The wind roars down the basin all night and straight into our tent. At least, that’s how it feels to me. I burrow as deeply into my sleeping bag as I can, but I’m envious of Ben’s mummy bag for the first time ever. I don’t sleep great.
But when I wake up in the morning, my shoes are dry. We get an early start and start our short climb up to Cispus Pass. The basin is in shade, but we can see the sun at the top of the pass. We cross over, and we’re in it.
There’s a big snowfield on the other side of the pass, steepish, with an unfriendly-looking runout. The sun is shining, but it’s still early, and the snow is firm. If there were any time to use my ice axe and microspikes, this would be it… but we can see the other side of the snowfield, and I’ve got my poles, and for some reason it seems more fun or interesting to be able to say I carried my axe and spikes for no good reason (though the axe really is great for digging cat holes!). So, we cross, carefully, without accoutrements.
The trail traverses the slope and we cross a few more small snowfields. Above us, there’s a huge rock wall that looks like stacked firewood, and the slope ahead of us looks like one of those stacks tipped over and fell — if each piece of firewood were big enough to use as a bench. The next snowfield leads across this pile. Ben takes a couple steps and then looks back: “Hey, can I use one of your poles to probe?”
He probes his way across and I follow a few steps behind. “Don’t step here,” he tells me, and I don’t — I step onto firm snow and slip, instead, into the hole he’s told me to avoid. I’m okay, though, and manage to climb out onto the trail by breaking more of the snow crust to see the rocks below.
We find a section of a trekking pole on the trail. I shrug and ask Ben to tuck it into one of the side pockets on my pack. I’ll carry it to Trout Lake, rather than leave it here.
The trail leads back over the ridge and then begins to descend into forest. With the trees come the mosquitos. They’re really bad. They’re everywhere. They’re awful. Soon, I’m stumbling like a drunk down the trail, slapping myself, wobbling from side to side, failing to outrun them. I ask Ben for some of his deet. He kindly slathers it on my legs and arms. It helps a little, but they keep biting my shoulders and my thighs through my shirt and shorts.

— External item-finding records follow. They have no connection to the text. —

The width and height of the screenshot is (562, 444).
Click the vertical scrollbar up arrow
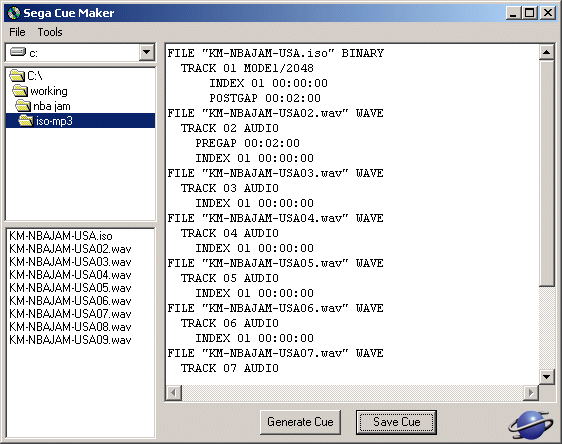(x=547, y=53)
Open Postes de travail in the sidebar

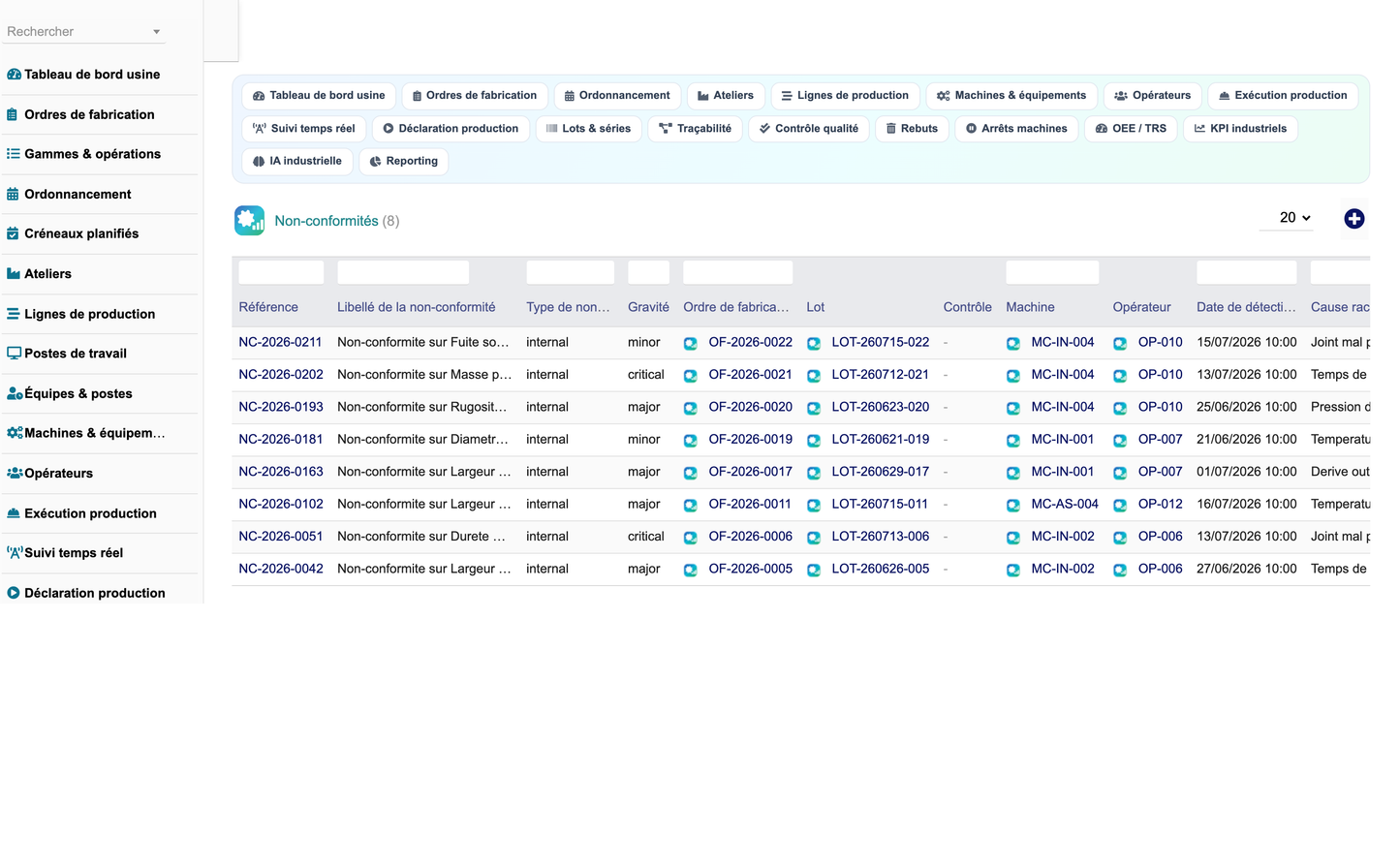tap(76, 354)
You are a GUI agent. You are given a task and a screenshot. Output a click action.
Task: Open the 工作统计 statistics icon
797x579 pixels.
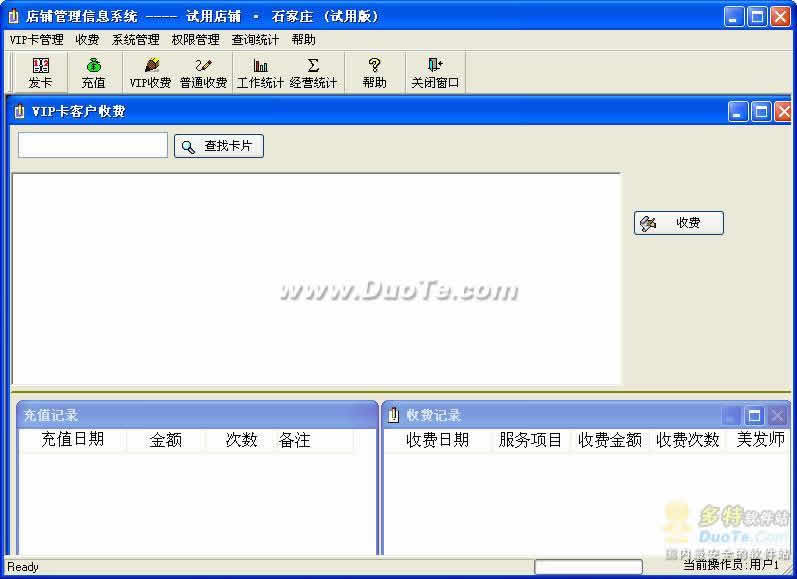(x=260, y=73)

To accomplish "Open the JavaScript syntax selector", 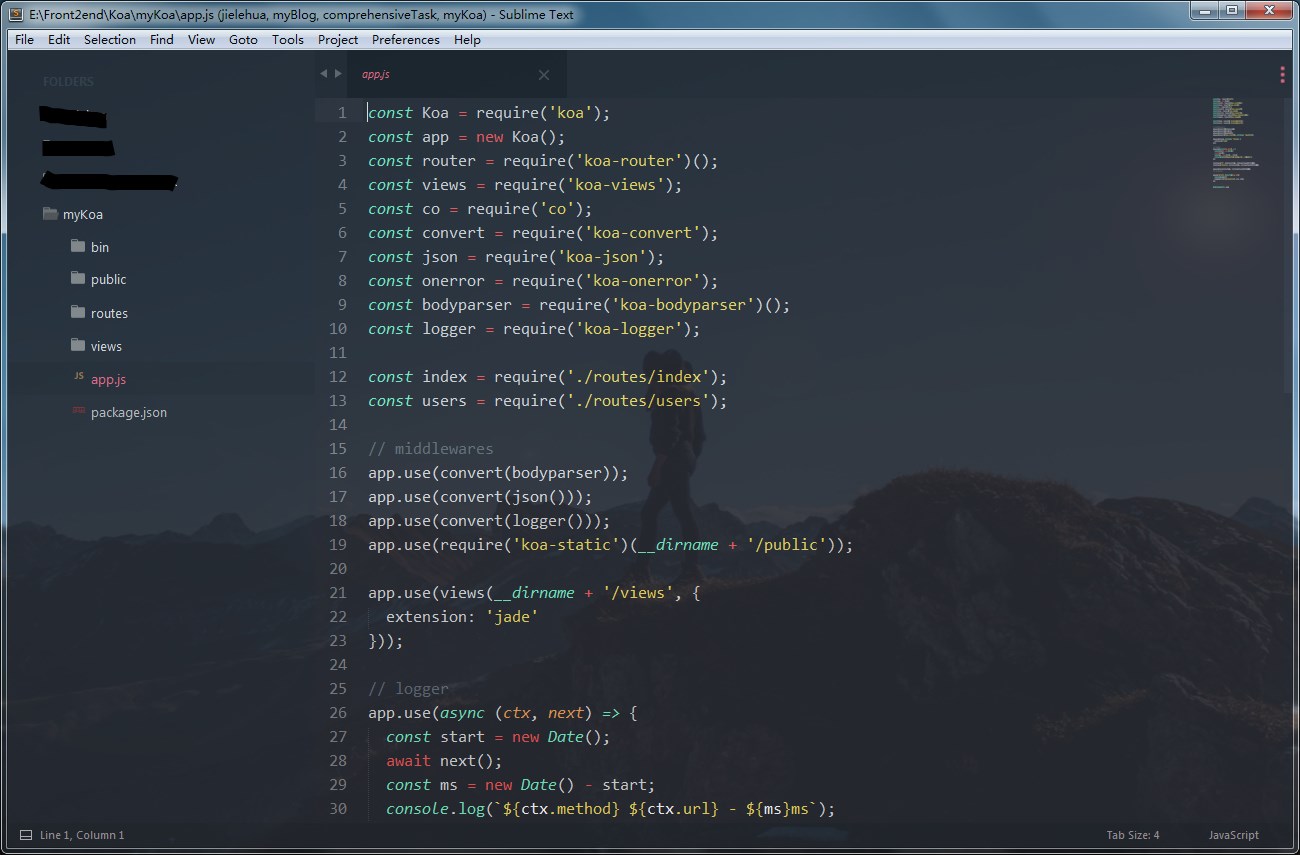I will [1233, 835].
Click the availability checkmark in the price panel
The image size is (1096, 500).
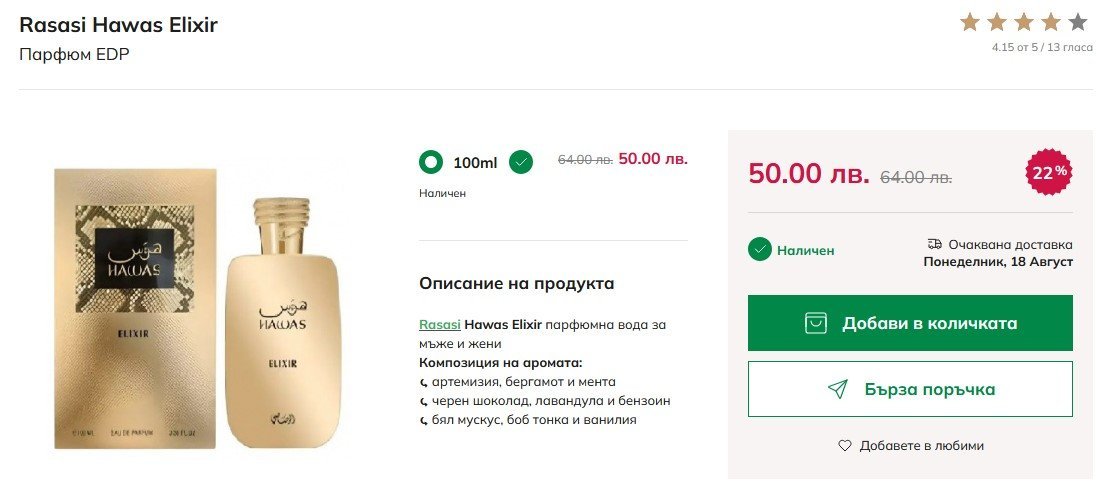[x=760, y=250]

Finally, we can’t stand it. The trail passes a flat spot and I throw down my pack, pull out my tent. We have it pitched in two minutes flat, and we dive in, then systematically massacre the mosquitos that followed us into our mesh-walled sanctuary. We’re not entirely in the shade, and the temperature inside the tent is a little intense — but we’re both so eager for some respite from the mosquitos that we happily lie there and sweat.

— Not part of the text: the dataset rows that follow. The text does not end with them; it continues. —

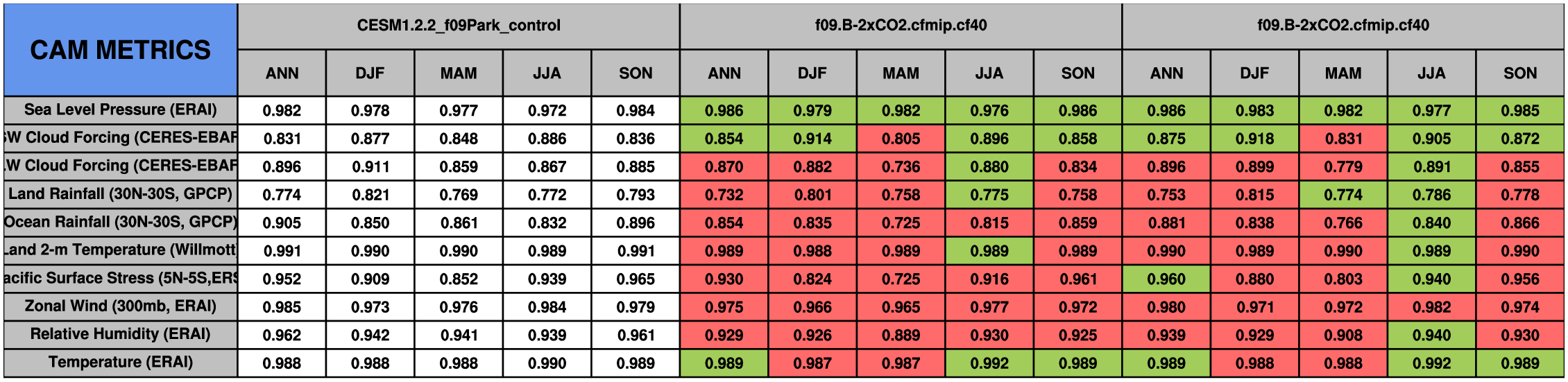Screen dimensions: 1568x382
Task: Select the CESM1.2.2_f09Park_control group header
Action: [459, 26]
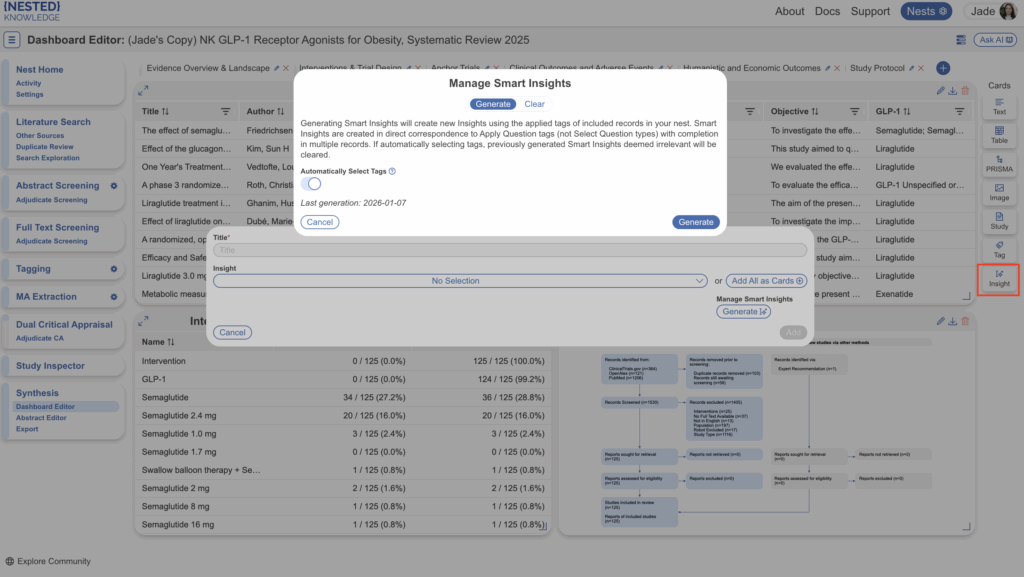Open the hamburger sidebar menu icon
This screenshot has height=577, width=1024.
(x=12, y=40)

We’ve only hiked 11 miles today, though, and we can’t stay here and hide from the mosquitos all day. We stay for an hour and a half, and then choose a tentsite destination on Guthook that’s 7.5 miles away. Let’s go. I pack up my bag as much as possible inside the tent, then pull the tent down and shove it in the top of my pack.
“Deet me!” I cry to Ben, doing the “ahh fuck these mosquitos ahhh” dance. He does. We hike.
A few minutes later I veer off trail to a little cedar tree and yank at one of the small branches. “What are you doing?” Ben asks.
“I want to, like, make a horse tail,” I tell him. In an instant, he gets it. He pulls out his pocketknife, helps me cut the branch, and cuts one himself. I hike on, using the cedar to brush mosquitos away, rhythmically whacking my shoulders with it like a self-flagellating monk. Not the most leave-no-trace move ever, but these are desperate times.
My morale is not high. I’m worrying about the rest of my trip. Why didn’t I think about mosquito season? Is my whole hike down to central Oregon or wherever I get to going to be like this? I complain aloud to Ben. When he steps off the trail to pee, I tell him I’m going to walk on ahead. “I’ll just be self-flagellating… literally and figuratively,” I tell him, whacking myself with my cedar branch.
Finally, we meet a northbound hiker who says the mosquitos are a little better about six miles ahead of us. “That’s the best news I’ve ever heard!” I say, a little louder than necessary. This has an end? Glory be! We give him the bad news that he’s got ten miles of mosquitos in front of him, and then we continue on our way, descending.
I’m getting a hot spot on my finger from flinging my cedar branch back and forth repeatedly. I’ve been carrying my poles in one hand for miles, reluctant to stop long enough to secure them to my pack.
Finally, the mosquito density decreases a little. Footsore and tired, we reach the stream and the meadow campsite we’d chosen as our destination for the day. I pitch the tent while Ben starts water boiling for dinner. We’re able to eat outside the tent with minimal discomfort. I even take my bandana to the creek after dinner and wash it, then strip to my bra and skirt and use it to wipe myself down. I feel like we’ve climbed out of hell (or descended down from it, as the case may be), to be honest. We survived.